BS: Yes, we did. We did some outsourcing jobs at the very beginning, but we’re looking for partnerships in terms of encryption, in protection of personal data. If again, we can’t find the right talent to hire in time. However this might change, and we will still remain completely autonomous if we find the right talent as I said.
YO: So more generally speaking then, if it’s not your case, do you see the other start-ups or entrepreneurs working more locally or establishing partnerships with other countries, and which countries?
BS: Yes, we have some start-ups here producing their products in Taiwan or China, some of them outsource their coding to Eastern Europe, to Ukraine... We again chose to do that in-house, even if it’s sometimes at a higher cost, because we have to relate the costs to hiring instead of outsourcing, but in the long term you win, because you have continuity. So yes, to answer your question, we have both cases.
YO: What would you say are the qualities of the Lebanese workforce in IT? Are there any specific skills that you find interesting when it comes to Lebanese people, that you’re noticing?
BS: Yes, definitely. Lebanese people are known to have really amazing ways of being very creative in whatever jobs they are embracing…
YO: But they aren’t really famous for digital or IT, so this is why I’m interested in your answer.
BS: Not yet, I and my partner and co-founder Costa, who’s the CTO of the company, we’re helping local universities guide their teachers and their faculty in choosing better ways of teaching developers and coders, and how to be more ready to be hired as soon as they’re finished. We ourselves are accepting some trainees from certain universities here, where we’re hosted.
YO: Who’s leading this digital, high-tech movement, in Lebanon? Is there one leader, are there many leaders, is it an organized movement or not, is there a strategy behind, can you elaborate a little bit on that?
BS: Sure. It’s been only 2 years that this tech sector has started to see some burgeoning. There are of course some success stories, like Shahiya, a Lebanese company which saw an exit lately, and another one for the media industry called Diwanee, these were 2 success stories.
The whole community is really, has been ignited by the Central Bank of Lebanon with its famous 331 Circular that called for banks to allocate some money, a few hundred millions, to startups, because banks have been traditionally known, especially in Lebanon, to be very very risk-averse and not wanting to invest to startups.

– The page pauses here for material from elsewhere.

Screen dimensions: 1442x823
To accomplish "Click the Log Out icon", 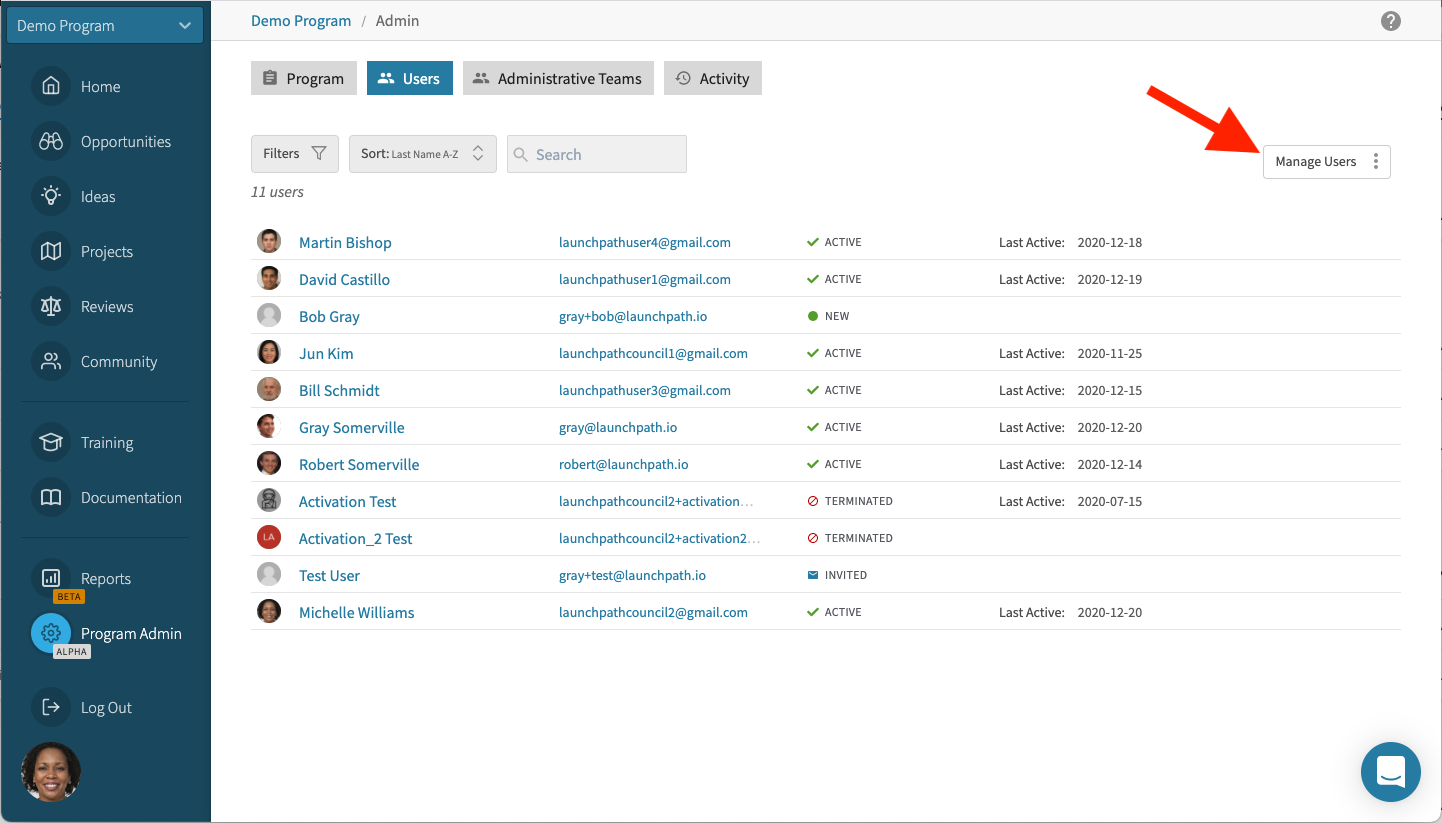I will (x=51, y=708).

So to go back to who are the players, I think it’s the BDL, Central Bank of Lebanon; organizations like Berytech, housing this building, plus many other buildings in the mountain near Beirut;
and certain organization that have come up, first there was Seeqnce, it was an incubator and then it closed down, it renamed itself and it’s now under the name of Startup Megaphone, it’s also doing a good job to disseminate the Lebanese startups and to make them known whether in New York City as happened last month or 2 months ago and next month in Singapore;
and you have the famous UK-Lebanon Tech Hub initiative done by the British Embassy, under the helm of the ex-ambassador Tom Fletcher, who did an amazing job to really come up with a person called Corm Reilly, who’s a UK advisor to the UK and to the Japanese governments in technology if I’m not mistaken,
and they have made this beautiful initiative and selected 45 companies out of 150 startups in Lebanon to really bring them up to speed with the right incubation and the proper follow-up, for later on to be selected hopefully among the 15 best companies in Lebanon to be invited for 6 months free of charge for accelerated incubation in London. So these are the main actors I’m thinking about as far as the startups’ tech scene is concerned.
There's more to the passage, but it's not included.